■ ПРЕДЛОЖЕННЫЙ ОТРЫВОК
Так началась книга "Слово скорби и утешения" - работа, практически завершенная лишь в 1973-1975 годах. В подлиннике содержались размышления о судьбах Европы, о пагубе войны и отчаянном ее противодействии. Но ведь не только о войне и о мире шла здесь речь. В стихах XVII века сама война представала как наказание человечеству за его слепоту, за греховность, за своекорыстие. Ставился вопрос: быть или не быть, жить или не жить, а если жить, то как: в рабстве, в глупости, в темноте или в свободе, в любви, в созидании земных благ? Ставились большие, кардинальные вопросы жизни и смерти не только отдельного человека, но и всего человечества, сопричастного каждому отдельному человеку, причем ставились неистово, мощно...

Именно этим меня захватила поэзия немецкого барокко, и в переводы я "вбивал" именно эту - уже не только Грифиуса, Опица, Флеминга, Гергардта, но как бы и свою - идею...

Справедливо говорят: важно побывать в стране поэта или на месте действия произведения, которое переводишь. Работая над поэзией XVII века, я побывал, кажется, на местах всех главных сражений Тридцатилетней войны: видел и Белую гору в Праге, и сожженный когда-то войсками генерала Тилли Магдебург, выдержавший осаду Штральзунд, города Силезии, поле битвы под Лейпцигом, в Лютцене, где убили шведского короля Густава-Адольфа, кусок земли, который и сейчас еще принадлежит шведскому правительству и куда ежегодно на торжественную церемонию съезжаются шведы, видел замок в Хебе (Эгере), где был заколот Валленштейн, и даже трогал рукой наконечник копья, которым его закололи...

■ ПРЕДОСТАВЛЕННЫЙ ПЕРЕЧЕНЬ
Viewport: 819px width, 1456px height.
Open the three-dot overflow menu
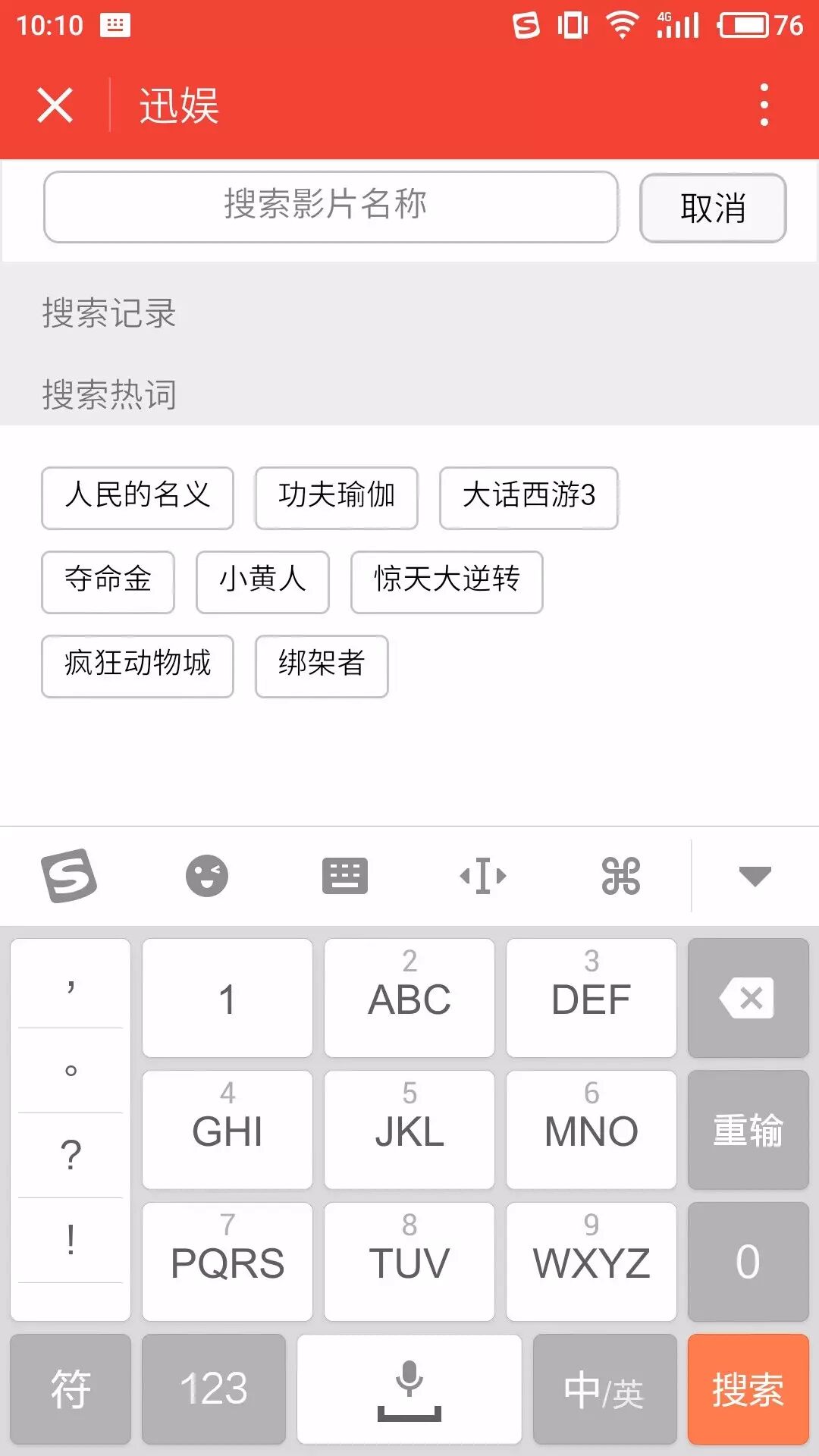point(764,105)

* * *

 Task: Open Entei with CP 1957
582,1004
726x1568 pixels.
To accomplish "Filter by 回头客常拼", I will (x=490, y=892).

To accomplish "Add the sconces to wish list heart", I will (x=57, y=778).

■ ЧТО НУЖНО СДЕЛАТЬ
A – Пожалуйста, верните из отрывка без изменений часть, которая начинается со слов, содержащих «Так началась книга», и заканчивается словами «ставились неистово, мощно...».
B – Где, согласно отрывку, был заколот Валленштейн?
C – Продолжите отрывок о переводе немецкой поэзии барокко, начав сразу после его последнего предложения.
Перечень взят из другого источника.

■ ОТВЕТЫ К ЗАДАНИЯМ
A –
Так началась книга "Слово скорби и утешения" - работа, практически завершенная лишь в 1973-1975 годах. В подлиннике содержались размышления о судьбах Европы, о пагубе войны и отчаянном ее противодействии. Но ведь не только о войне и о мире шла здесь речь. В стихах XVII века сама война представала как наказание человечеству за его слепоту, за греховность, за своекорыстие. Ставился вопрос: быть или не быть, жить или не жить, а если жить, то как: в рабстве, в глупости, в темноте или в свободе, в любви, в созидании земных благ? Ставились большие, кардинальные вопросы жизни и смерти не только отдельного человека, но и всего человечества, сопричастного каждому отдельному человеку, причем ставились неистово, мощно...

B – В замке в Хебе (Эгере).

C –
В музеях хранятся ржавые ядра, пищали, железные, с потайными замками сундуки войсковых казначеев, ветхие, выцветшие штандарты... И все это, включая, конечно, архитектуру барокко, нужно было увидеть, все это позже мне пригодилось. Но гораздо важней было проникнуться тем тревожным мироощущением, которое испытываешь, странствуя по городам и дорогам Европы, приобщаясь ко множеству судеб, из которых складывалась единая европейская судьба. История здесь взывает к современности: вглядись в мои памятники, в мои могилы, в мои шрамы!.. Да не пройдет для тебя бесследно мой опыт!..

Я переводил поэтов XVII века, с их предостерегающим, гражданственным пафосом, рожденным в пламени Тридцатилетней войны, передо мной вставали "священные камни Европы": не только акрополи и колизеи, но сизые, сиреневые, серые европейские каменные улицы - дом к дому, булыжник, брусчатые мостовые. Европа вся каменная, и "священные камни" - не одни лишь соборы и королевские замки, но и набитые людьми каменные дома, которые могут вдруг рухнуть, если их не защитить, - посыплются стекла, погаснут витрины, сгорят книги...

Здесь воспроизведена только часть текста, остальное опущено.